• **GIVEN PASSAGE**
━━━━
Friday, June 29, 2007
Emile Zola, Reve, Oeuvre, Page d'amour, Therese Raquin
Well, Zola is certainly at his worst when he is writing sentimental drivel. Le Reve is about a young woman who literally pines away to marry her boyfriend, the illegitimate son of a Catholic bishop who opposes the marriage. I mean, really. She expires on the first kiss after the ceremony, right there on the church's doorstep, in her wedding gown, surrounded by onlookers. Hopelessly honeyed. Then L'oeuvre is about a painter who marries his model and paints his son right after he dies. "Sounds unsanitary" I said to myself, unmoved. Therese Raquin, by contrast, is striking in its emotional truth and telling detail, about two lovers who conspire and then murder the husband, only to find life unlivable with the fear of prosecution. Even with the incapacitated mother-in-law living with them, an unbelievable plot twist, the novel works beautifully. He really is at his best describing the worst in human nature...
Labels:
Oeuvre,
Page d'amour,
Reve,
Therese Raquin,
Zola
Monday, June 18, 2007
Zola's Rougon-Macquart Series
I have read the first five in this twenty-odd fresco of France's Second Empire, following the legitimate and illegitimate branches of the same family. The best so far is La fortune des Rougon, which launches everything that follows. I also enjoyed Ventre de Paris, about the misfortunes of small shop owners. I am reading Eugene Rougon now, the sixth in the series. I have already read Nana, about prostitution, as well as Germinal, about labor issues, and L'assommoir, about alcoholism. I also read the trilogy about catholicism, Paris, Rome, Lourdes. Catholicism and money, catholicism and the bogus claims of miracles, catholicism and politics...it's a riveting indictment, of course, as with all Zola's efforts. And that poor priest Froment, who keeps having crises of faith right on schedule....But I find his characters don't spring to life as they do in La comedie humaine, by Honore de Balzac, which was Zola's model. No, the real stars are the unjust social conditions, and how fragile middle class status is.
━━━━
• **WORK ITEM A**
According to the Zola blog posts, which novel in the Rougon-Macquart series is the best so far?
• **WORK ITEM B**
Pick up the Zola blog posts where they stop and continue writing them.

Collected data entries:
━━━━
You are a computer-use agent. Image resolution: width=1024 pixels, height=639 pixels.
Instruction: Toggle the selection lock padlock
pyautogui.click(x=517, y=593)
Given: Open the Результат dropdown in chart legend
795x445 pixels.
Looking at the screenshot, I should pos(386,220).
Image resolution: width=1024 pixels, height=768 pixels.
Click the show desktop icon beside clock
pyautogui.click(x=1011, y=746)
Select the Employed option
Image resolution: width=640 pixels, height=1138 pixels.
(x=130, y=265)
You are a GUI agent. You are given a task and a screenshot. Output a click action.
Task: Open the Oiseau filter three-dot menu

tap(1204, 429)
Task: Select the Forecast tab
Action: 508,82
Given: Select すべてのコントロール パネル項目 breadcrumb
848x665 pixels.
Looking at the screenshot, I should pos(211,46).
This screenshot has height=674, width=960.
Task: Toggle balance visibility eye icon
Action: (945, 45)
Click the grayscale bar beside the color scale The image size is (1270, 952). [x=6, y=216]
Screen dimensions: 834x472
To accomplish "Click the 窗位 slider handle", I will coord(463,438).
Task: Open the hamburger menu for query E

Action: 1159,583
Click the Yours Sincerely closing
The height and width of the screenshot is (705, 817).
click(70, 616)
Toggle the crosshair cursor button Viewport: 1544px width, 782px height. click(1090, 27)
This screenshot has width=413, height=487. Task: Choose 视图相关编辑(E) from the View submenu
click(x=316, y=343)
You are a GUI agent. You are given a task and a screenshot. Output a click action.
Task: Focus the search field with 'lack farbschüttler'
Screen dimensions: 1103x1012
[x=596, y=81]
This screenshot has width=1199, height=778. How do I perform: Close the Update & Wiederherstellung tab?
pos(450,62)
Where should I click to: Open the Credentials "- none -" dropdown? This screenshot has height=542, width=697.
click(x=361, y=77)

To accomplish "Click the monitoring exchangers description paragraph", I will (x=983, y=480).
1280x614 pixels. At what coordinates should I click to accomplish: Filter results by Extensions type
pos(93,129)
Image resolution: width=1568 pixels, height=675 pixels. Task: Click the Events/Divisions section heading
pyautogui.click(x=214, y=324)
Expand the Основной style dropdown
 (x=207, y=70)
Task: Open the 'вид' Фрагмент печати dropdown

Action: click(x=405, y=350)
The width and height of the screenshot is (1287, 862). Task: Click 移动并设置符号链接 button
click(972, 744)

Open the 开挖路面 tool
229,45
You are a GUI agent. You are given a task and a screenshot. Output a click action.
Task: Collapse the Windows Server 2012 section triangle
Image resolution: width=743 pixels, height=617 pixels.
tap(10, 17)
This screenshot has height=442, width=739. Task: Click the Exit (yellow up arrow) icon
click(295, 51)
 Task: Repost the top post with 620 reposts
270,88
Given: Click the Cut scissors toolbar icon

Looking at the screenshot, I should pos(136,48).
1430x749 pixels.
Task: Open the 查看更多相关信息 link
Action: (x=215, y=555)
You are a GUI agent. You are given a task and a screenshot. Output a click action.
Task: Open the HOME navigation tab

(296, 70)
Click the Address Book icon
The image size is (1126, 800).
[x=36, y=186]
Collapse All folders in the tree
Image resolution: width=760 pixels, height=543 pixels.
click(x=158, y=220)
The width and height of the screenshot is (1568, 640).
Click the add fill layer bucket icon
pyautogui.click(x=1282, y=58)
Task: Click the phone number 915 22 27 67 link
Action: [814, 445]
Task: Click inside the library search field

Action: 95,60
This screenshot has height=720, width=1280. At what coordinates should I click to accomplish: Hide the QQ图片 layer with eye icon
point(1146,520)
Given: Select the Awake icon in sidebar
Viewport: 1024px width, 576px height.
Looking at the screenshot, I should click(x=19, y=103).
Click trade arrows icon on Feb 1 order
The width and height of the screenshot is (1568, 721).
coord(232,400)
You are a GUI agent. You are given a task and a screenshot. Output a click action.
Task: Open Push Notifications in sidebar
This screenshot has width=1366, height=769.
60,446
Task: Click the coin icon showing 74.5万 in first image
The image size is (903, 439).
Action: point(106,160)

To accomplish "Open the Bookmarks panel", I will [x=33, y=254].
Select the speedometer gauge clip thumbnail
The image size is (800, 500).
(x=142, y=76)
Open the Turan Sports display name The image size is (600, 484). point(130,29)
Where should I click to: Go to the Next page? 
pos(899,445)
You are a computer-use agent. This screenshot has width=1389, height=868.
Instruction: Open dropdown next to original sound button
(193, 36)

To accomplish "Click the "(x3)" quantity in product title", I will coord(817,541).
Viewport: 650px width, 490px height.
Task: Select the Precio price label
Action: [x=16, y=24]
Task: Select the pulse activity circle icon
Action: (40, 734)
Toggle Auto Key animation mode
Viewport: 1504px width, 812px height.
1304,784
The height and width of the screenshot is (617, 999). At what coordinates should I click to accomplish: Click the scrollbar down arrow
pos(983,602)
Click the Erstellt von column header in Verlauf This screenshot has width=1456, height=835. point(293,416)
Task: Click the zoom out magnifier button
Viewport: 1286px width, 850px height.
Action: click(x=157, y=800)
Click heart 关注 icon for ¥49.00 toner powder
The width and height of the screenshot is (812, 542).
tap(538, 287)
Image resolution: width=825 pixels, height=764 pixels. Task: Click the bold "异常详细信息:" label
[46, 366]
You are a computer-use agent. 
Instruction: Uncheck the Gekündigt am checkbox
━━━━
• **WRITTEN RESPONSE A**
La fortune des Rougon.

• **WRITTEN RESPONSE B**
Monday, June 11, 2007
Zola's Germinal
Of course, Zola is famed for his realism, and Germinal is naturalistic, admirably so. But he is also unbelievably depressing. Germinal is about a failed strike by miners who are defeated by capitalism and hunger. Along the way, the same family has the senile grandfather die while strangling a local Lady Bountiful, has a son become handicapped in a mining accident and then work in such clouds of dust he's clearly going to die shortly of lung disease, the father and daughter die in an endlessly described other accident, and the novel close on the mother going back to work at 40 saying: my son and I make 50 cents a day. If there weren't six of us, we'd have enough to eat. It's an excellent novel, but I got depressed reading it. It depresses me all the more to think of all the mining jobs around where I live.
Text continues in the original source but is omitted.